Several years ago, I was studying with an individual. I had convinced this person of many things. Yet, I never could get this person through the doors of the church building and into the assembly. As I encouraged him to come, his response was, “I worship God at home.”
How do you respond to such? If the assembly was only for the honor and worship of God, couldn’t we do such at home? Yes, I suppose if that is all God wanted, then He could have allowed us to stay at home and worship apart from others. But, is that the only purpose of our coming together?
True, the assembly is to worship God, but the assembly has other purposes as well. When we sing praises to God (Acts 16:25; Ephesians 5:19; Colossians 3:16), we are not only singing praises to God, but we are also “speaking to one another” or “teaching and admonishing” (and no doubt encouraging) one another through those same songs (Ephesians 5:19; Colossians 3:16). One of the purposes of assembling is to “provoke (one another) unto love and good works” (Hebrews 10:24-25). The communion is supposed to bring us together (Acts 20:7).
God wanted us to come together. He knew that living a godly life in an ungodly world would be difficult. Therefore, He instructed us to assemble (Hebrews 10:25), for it is from the assembly that we are prodded on to do right (Hebrews 10:24-25).
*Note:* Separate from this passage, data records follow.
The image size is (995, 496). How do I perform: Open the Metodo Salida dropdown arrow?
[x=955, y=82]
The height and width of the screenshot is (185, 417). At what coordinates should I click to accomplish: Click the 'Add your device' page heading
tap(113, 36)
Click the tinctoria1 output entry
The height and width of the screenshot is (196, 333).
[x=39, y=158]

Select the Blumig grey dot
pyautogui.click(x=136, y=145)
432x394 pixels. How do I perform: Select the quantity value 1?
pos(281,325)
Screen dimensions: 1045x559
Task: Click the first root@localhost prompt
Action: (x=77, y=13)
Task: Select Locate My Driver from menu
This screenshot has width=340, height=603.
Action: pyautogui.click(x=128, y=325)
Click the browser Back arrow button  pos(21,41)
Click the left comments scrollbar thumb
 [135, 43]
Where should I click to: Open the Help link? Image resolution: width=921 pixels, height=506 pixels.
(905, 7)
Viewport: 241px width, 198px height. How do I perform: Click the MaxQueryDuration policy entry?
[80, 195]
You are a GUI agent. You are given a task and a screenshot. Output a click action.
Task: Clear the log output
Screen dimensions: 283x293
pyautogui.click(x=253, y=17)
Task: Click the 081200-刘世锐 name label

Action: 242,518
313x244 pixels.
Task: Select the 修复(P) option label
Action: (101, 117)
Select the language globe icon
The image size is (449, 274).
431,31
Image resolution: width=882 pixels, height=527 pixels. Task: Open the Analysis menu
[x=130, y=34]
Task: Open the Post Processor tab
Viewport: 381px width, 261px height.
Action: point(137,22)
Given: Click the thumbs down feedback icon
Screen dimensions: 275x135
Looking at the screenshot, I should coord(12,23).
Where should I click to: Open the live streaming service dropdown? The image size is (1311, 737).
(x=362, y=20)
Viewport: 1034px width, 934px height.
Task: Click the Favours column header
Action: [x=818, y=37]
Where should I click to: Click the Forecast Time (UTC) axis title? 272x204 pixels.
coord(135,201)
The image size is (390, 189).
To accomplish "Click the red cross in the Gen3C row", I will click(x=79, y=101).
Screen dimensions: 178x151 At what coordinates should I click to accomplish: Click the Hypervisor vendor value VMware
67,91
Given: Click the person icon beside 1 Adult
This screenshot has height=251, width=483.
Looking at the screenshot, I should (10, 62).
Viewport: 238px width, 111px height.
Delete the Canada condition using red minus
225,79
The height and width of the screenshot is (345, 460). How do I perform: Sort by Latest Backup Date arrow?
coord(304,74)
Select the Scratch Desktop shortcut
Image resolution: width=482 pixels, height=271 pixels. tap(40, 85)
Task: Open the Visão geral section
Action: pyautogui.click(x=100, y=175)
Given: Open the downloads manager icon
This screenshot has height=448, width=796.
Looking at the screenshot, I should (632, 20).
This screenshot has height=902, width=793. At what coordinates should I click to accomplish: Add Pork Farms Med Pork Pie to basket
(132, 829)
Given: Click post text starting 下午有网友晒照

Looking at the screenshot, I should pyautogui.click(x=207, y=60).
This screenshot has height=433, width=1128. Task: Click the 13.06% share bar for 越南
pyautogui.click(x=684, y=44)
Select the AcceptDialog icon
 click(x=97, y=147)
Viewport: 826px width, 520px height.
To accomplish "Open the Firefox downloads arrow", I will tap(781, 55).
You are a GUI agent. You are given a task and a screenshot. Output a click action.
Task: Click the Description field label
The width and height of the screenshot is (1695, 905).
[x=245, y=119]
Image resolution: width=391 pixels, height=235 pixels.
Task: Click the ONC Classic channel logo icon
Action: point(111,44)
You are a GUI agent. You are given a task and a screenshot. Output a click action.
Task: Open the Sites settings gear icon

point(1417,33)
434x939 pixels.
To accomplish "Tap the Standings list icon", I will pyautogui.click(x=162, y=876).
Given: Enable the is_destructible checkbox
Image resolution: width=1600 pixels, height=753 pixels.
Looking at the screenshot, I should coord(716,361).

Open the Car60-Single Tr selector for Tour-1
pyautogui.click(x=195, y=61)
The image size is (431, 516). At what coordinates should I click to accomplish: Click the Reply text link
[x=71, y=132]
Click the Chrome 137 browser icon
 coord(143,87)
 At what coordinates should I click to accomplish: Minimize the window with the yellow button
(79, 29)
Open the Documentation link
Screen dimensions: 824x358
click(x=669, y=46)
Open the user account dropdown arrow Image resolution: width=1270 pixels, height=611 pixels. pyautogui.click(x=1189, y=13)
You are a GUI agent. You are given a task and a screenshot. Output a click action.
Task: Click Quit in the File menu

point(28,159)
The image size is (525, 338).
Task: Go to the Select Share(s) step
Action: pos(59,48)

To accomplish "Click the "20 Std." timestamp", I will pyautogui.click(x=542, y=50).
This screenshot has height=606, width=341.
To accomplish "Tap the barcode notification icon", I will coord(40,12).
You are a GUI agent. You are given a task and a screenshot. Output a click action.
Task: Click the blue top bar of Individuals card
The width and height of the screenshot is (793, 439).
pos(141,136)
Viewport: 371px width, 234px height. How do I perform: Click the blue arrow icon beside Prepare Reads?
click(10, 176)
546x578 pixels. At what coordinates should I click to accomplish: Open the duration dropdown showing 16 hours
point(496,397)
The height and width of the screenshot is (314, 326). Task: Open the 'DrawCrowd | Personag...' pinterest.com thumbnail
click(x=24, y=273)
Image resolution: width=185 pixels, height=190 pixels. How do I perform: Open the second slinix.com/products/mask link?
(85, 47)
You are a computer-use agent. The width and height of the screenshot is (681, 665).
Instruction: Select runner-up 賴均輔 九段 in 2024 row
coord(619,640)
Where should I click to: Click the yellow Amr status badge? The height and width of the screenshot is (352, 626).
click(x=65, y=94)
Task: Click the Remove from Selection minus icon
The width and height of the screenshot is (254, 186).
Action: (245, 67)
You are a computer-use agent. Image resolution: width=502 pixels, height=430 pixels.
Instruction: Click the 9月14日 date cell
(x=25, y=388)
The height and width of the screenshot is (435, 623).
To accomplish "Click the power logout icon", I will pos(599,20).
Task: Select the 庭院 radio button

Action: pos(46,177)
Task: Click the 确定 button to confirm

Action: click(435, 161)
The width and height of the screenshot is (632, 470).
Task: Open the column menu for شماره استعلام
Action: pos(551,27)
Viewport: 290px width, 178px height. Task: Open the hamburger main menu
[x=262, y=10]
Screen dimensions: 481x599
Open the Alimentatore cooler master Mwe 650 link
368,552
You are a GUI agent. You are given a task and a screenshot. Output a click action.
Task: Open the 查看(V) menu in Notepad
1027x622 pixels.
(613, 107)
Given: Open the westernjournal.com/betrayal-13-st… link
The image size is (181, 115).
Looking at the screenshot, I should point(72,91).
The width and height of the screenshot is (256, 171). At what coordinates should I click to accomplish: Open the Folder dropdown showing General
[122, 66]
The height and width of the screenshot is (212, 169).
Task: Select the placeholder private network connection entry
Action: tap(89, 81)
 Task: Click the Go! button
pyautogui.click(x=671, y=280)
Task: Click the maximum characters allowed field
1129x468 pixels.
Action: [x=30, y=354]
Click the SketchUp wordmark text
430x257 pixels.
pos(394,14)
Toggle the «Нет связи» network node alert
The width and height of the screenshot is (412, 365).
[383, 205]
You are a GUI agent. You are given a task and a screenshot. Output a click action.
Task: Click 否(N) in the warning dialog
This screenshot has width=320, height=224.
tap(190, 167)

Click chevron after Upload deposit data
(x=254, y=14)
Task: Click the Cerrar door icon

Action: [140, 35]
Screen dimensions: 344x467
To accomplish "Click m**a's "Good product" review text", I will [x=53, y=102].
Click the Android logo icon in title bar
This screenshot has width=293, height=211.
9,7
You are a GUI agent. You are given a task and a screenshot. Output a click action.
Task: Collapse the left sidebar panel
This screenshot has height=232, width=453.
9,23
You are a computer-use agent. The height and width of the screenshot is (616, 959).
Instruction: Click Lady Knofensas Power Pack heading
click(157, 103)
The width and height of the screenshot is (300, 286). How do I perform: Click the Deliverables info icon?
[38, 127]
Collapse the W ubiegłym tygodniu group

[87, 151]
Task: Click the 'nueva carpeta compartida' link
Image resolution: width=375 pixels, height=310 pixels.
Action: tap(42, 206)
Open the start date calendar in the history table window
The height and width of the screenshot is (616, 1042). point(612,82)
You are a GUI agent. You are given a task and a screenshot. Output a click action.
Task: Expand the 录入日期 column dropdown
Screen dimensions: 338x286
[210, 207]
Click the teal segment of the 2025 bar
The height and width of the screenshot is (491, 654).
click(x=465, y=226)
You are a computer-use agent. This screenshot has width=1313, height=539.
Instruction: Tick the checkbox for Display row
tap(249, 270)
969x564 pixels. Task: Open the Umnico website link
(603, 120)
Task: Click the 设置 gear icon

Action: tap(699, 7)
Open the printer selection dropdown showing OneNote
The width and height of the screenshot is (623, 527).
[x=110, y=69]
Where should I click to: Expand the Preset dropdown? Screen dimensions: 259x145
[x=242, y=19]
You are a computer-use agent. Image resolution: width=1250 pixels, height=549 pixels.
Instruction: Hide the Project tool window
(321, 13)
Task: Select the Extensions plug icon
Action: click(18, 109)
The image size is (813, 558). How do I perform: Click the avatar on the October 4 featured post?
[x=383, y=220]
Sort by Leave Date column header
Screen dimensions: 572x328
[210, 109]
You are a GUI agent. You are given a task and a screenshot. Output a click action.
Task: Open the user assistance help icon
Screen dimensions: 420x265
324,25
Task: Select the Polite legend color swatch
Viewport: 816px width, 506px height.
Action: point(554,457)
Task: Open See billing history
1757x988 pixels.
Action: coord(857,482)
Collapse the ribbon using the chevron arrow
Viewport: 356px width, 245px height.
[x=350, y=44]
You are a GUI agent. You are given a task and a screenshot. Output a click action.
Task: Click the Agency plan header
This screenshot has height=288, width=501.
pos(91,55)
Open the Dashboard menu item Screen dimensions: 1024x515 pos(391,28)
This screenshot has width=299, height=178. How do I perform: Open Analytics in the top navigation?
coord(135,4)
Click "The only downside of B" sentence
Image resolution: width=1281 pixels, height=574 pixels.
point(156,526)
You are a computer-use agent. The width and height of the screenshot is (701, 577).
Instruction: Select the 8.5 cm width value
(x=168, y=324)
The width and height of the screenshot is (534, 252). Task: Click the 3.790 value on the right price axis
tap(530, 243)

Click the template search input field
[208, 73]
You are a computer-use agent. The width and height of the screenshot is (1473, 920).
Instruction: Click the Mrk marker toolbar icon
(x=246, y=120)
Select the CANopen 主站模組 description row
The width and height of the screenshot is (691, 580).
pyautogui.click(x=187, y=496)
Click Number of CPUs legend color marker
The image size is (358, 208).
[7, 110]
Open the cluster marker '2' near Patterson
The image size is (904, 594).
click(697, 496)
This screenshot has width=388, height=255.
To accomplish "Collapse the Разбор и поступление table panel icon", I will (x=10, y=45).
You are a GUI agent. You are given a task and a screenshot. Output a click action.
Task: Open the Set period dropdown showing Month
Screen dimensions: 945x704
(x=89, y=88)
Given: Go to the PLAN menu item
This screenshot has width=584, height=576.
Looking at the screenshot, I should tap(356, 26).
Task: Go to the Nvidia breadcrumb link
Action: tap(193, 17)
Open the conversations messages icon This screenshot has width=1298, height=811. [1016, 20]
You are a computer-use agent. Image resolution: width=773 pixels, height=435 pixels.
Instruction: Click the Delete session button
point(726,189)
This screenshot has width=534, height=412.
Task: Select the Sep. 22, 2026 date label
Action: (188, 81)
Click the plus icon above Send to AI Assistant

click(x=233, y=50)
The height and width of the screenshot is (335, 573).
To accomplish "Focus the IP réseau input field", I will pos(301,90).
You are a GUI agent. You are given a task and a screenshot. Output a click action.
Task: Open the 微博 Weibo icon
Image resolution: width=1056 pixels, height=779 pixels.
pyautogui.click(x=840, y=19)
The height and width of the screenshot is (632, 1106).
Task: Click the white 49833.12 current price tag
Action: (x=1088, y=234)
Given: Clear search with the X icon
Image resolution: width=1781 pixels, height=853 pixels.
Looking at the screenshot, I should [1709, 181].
The assembly was designed to be a place of edification (1 Corinthians 14:3-5, 12-19, 26b; Ephesians 4:15-16).
As God’s people, let us remember that one reason for our assembling is to edify. Let us use our tongues to edify (Ephesians 4:29). Let us avoid things which do not (Titus 3:9-11). Let us do everything we can to build each other up, and encourage one another each time we meet. “Therefore let us pursue the things which make for peace and things by which one may edify another” (Romans 14:19).